R is the sum of Recognition errors – A Recognition error being where an incorrect word or words appear in the captions.
So, the NER measurement is looking at how the number and severity of two types of errors measures up to the total number of words and punctuation in the captioned piece.
How this impacts the viewer
The NER model is viewer-centric, in that it decides how bad an error is by the impact that the error has on a viewer’s understanding of the program. This is great news for people that rely on captions, like deaf and hard-of-hearing audiences.
The Edition and Recognition errors we mentioned above are each given weightings, with clear factors determining which weighting should apply.
The weightings are:
- 0.0 The discrepancy has no impact on comprehension.
- 0.25 The discrepancy has a small impact on comprehension.
- 0.5 The discrepancy impacts on comprehension.
- 1.0 The discrepancy misleads the viewer with false information.
A 0.0 weighting is assigned when spoken filler words such as you know, at the end of the day, really, I think are edited from the captions on purpose, or when a phrase is reworded with fewer words but conveys the same meaning.
A 0.25 weighting is assigned to errors such as clear misspellings e.g. there, their, they’re, or to capitalisation or punctuation errors which lead to confusion.
A 0.5 weighting is assigned to errors such as missing information which would otherwise help the viewer’s understanding (“There were road closures in Dunoon today,” spoken but missing from the captions) or errors where a word is mistranslated (“…this famous pianist…” represented in the captions as “..this famous penis…”).
A 1.0 weighting is assigned to errors where the captions may appear to be correct to the viewer, but are actually providing misinformation, such as an incorrect number (1,000 vs. 1,000,000) or the mistranslation of now (“Malcolm Turnbull is not the new leader…” instead of “Malcolm Turnbull is now the new leader…”).
As you might be able to tell, these weightings are assigned to phrases or ‘idea units’, rather than individual words.
If multiple errors occur within one idea unit, only the highest weighting is recorded, as one error usually destroys the meaning of a single idea unit as much as multiple errors in that idea unit.
This illustrates how the system focuses on the viewer rather than the captioner: a captioner who kicks back and completely fails to caption the spoken “Donald Trump is now the new leader…” will be pinged only 0.5, while the captioner whose valiant attempt yields the ‘lying’ caption “Donald Trump is not the new leader…” is hit twice as hard with a 1.0.
What’s considered a good NER score?
The team at University of Roehampton who developed the NER model outlined that a score of 98% is the quality threshold of what can be considered good live captioning.
The 98% benchmark is used by regulatory oversight authorities around the world, including The Office of Communications in the UK and the Canadian Radio-television and Telecommunications Commission.
Pros of the NER system
- It addresses quality from the viewer’s perspective. (Romero-Fresco conducted exhaustive surveys which correlate the NER scores of programs with the subjective reports of viewers.)
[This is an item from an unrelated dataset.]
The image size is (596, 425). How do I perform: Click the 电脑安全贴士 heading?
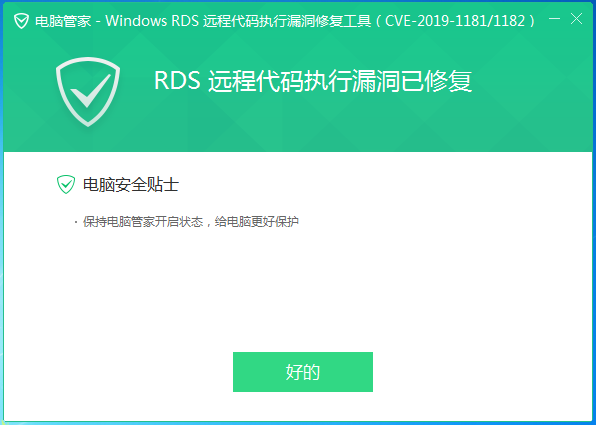point(131,185)
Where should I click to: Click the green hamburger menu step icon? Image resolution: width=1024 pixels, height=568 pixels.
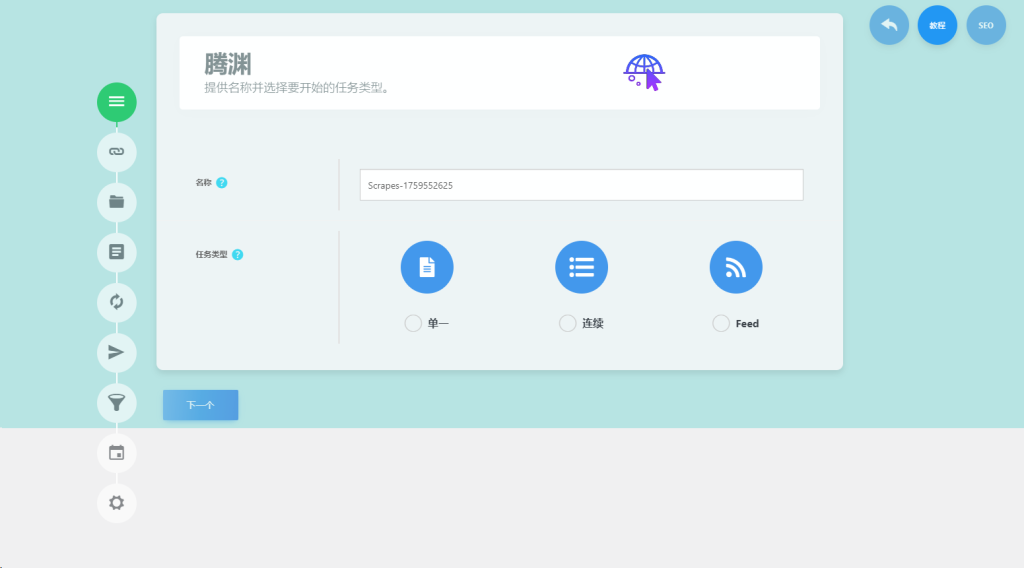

- It is repeatable. (Different people/organisations performing NER assessments of the same program will yield similar results.) This means it can determine standardised benchmarks across an industry.
- It is efficient. Analysis of a ten-minute sample will usually indicate the NER score of the entire program.
- While being viewer-focused, the breakdown of Edition and Recognition errors provides valuable feedback to captioners as to where their problems lie.
Cons of the NER system
- Access to the captions as a text file is required. If this is not available, it can be laborious counting the number of words off a video screen.
- The score does not include parameters such as reading rates and synchronicity.